Collected data entries
####

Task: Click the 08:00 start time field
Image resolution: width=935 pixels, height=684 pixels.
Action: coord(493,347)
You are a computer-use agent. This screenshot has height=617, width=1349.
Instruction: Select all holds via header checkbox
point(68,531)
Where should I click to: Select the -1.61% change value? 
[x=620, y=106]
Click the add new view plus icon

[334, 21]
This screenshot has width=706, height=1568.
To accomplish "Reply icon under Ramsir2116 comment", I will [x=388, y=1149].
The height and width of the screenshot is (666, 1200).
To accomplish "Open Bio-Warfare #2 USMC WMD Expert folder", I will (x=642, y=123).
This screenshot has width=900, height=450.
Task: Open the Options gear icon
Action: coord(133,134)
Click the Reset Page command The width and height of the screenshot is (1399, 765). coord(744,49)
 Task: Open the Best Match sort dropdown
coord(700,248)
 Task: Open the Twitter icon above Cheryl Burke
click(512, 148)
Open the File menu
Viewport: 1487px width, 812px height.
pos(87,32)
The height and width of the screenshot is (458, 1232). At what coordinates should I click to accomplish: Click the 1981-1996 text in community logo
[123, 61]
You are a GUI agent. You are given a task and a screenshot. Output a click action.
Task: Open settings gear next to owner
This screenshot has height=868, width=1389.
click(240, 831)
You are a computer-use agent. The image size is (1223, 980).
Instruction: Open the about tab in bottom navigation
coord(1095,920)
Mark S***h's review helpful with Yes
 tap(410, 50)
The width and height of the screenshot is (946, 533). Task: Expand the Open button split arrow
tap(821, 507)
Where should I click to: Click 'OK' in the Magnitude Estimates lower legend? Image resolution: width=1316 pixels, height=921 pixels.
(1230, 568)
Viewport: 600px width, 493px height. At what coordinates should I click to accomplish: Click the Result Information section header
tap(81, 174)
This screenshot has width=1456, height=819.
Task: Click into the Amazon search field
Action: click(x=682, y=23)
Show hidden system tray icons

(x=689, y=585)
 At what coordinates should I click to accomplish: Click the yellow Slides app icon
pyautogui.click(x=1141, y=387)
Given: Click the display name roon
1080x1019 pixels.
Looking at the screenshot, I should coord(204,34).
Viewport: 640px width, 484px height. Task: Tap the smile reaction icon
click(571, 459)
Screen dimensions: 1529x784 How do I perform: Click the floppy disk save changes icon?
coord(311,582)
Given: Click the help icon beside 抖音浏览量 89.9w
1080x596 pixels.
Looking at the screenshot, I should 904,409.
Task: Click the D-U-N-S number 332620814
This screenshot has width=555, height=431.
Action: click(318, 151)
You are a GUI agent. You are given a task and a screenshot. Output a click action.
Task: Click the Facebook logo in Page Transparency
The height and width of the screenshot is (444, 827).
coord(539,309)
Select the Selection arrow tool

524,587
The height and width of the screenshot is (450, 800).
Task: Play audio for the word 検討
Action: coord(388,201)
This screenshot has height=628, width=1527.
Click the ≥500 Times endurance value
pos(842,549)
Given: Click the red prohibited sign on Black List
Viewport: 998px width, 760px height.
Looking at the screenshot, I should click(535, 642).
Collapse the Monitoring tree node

####

▶ _Required action_: The response has to match the records above word for word.

▶ _Expected answer_:
Task: Click the 08:00 start time field
Image resolution: width=935 pixels, height=684 pixels.
Action: coord(493,347)
You are a computer-use agent. This screenshot has height=617, width=1349.
Instruction: Select all holds via header checkbox
point(68,531)
Where should I click to: Select the -1.61% change value? 
[x=620, y=106]
Click the add new view plus icon

[334, 21]
This screenshot has width=706, height=1568.
To accomplish "Reply icon under Ramsir2116 comment", I will [x=388, y=1149].
The height and width of the screenshot is (666, 1200).
To accomplish "Open Bio-Warfare #2 USMC WMD Expert folder", I will (x=642, y=123).
This screenshot has width=900, height=450.
Task: Open the Options gear icon
Action: coord(133,134)
Click the Reset Page command The width and height of the screenshot is (1399, 765). coord(744,49)
 Task: Open the Best Match sort dropdown
coord(700,248)
 Task: Open the Twitter icon above Cheryl Burke
click(512, 148)
Open the File menu
Viewport: 1487px width, 812px height.
pos(87,32)
The height and width of the screenshot is (458, 1232). At what coordinates should I click to accomplish: Click the 1981-1996 text in community logo
[123, 61]
You are a GUI agent. You are given a task and a screenshot. Output a click action.
Task: Open settings gear next to owner
This screenshot has height=868, width=1389.
click(240, 831)
You are a computer-use agent. The image size is (1223, 980).
Instruction: Open the about tab in bottom navigation
coord(1095,920)
Mark S***h's review helpful with Yes
 tap(410, 50)
The width and height of the screenshot is (946, 533). Task: Expand the Open button split arrow
tap(821, 507)
Where should I click to: Click 'OK' in the Magnitude Estimates lower legend? Image resolution: width=1316 pixels, height=921 pixels.
(1230, 568)
Viewport: 600px width, 493px height. At what coordinates should I click to accomplish: Click the Result Information section header
tap(81, 174)
This screenshot has width=1456, height=819.
Task: Click into the Amazon search field
Action: click(x=682, y=23)
Show hidden system tray icons

(x=689, y=585)
 At what coordinates should I click to accomplish: Click the yellow Slides app icon
pyautogui.click(x=1141, y=387)
Given: Click the display name roon
1080x1019 pixels.
Looking at the screenshot, I should coord(204,34).
Viewport: 640px width, 484px height. Task: Tap the smile reaction icon
click(571, 459)
Screen dimensions: 1529x784 How do I perform: Click the floppy disk save changes icon?
coord(311,582)
Given: Click the help icon beside 抖音浏览量 89.9w
1080x596 pixels.
Looking at the screenshot, I should 904,409.
Task: Click the D-U-N-S number 332620814
This screenshot has width=555, height=431.
Action: click(318, 151)
You are a GUI agent. You are given a task and a screenshot. Output a click action.
Task: Click the Facebook logo in Page Transparency
The height and width of the screenshot is (444, 827).
coord(539,309)
Select the Selection arrow tool

524,587
The height and width of the screenshot is (450, 800).
Task: Play audio for the word 検討
Action: coord(388,201)
This screenshot has height=628, width=1527.
Click the ≥500 Times endurance value
pos(842,549)
Given: Click the red prohibited sign on Black List
Viewport: 998px width, 760px height.
Looking at the screenshot, I should click(535, 642).
Collapse the Monitoring tree node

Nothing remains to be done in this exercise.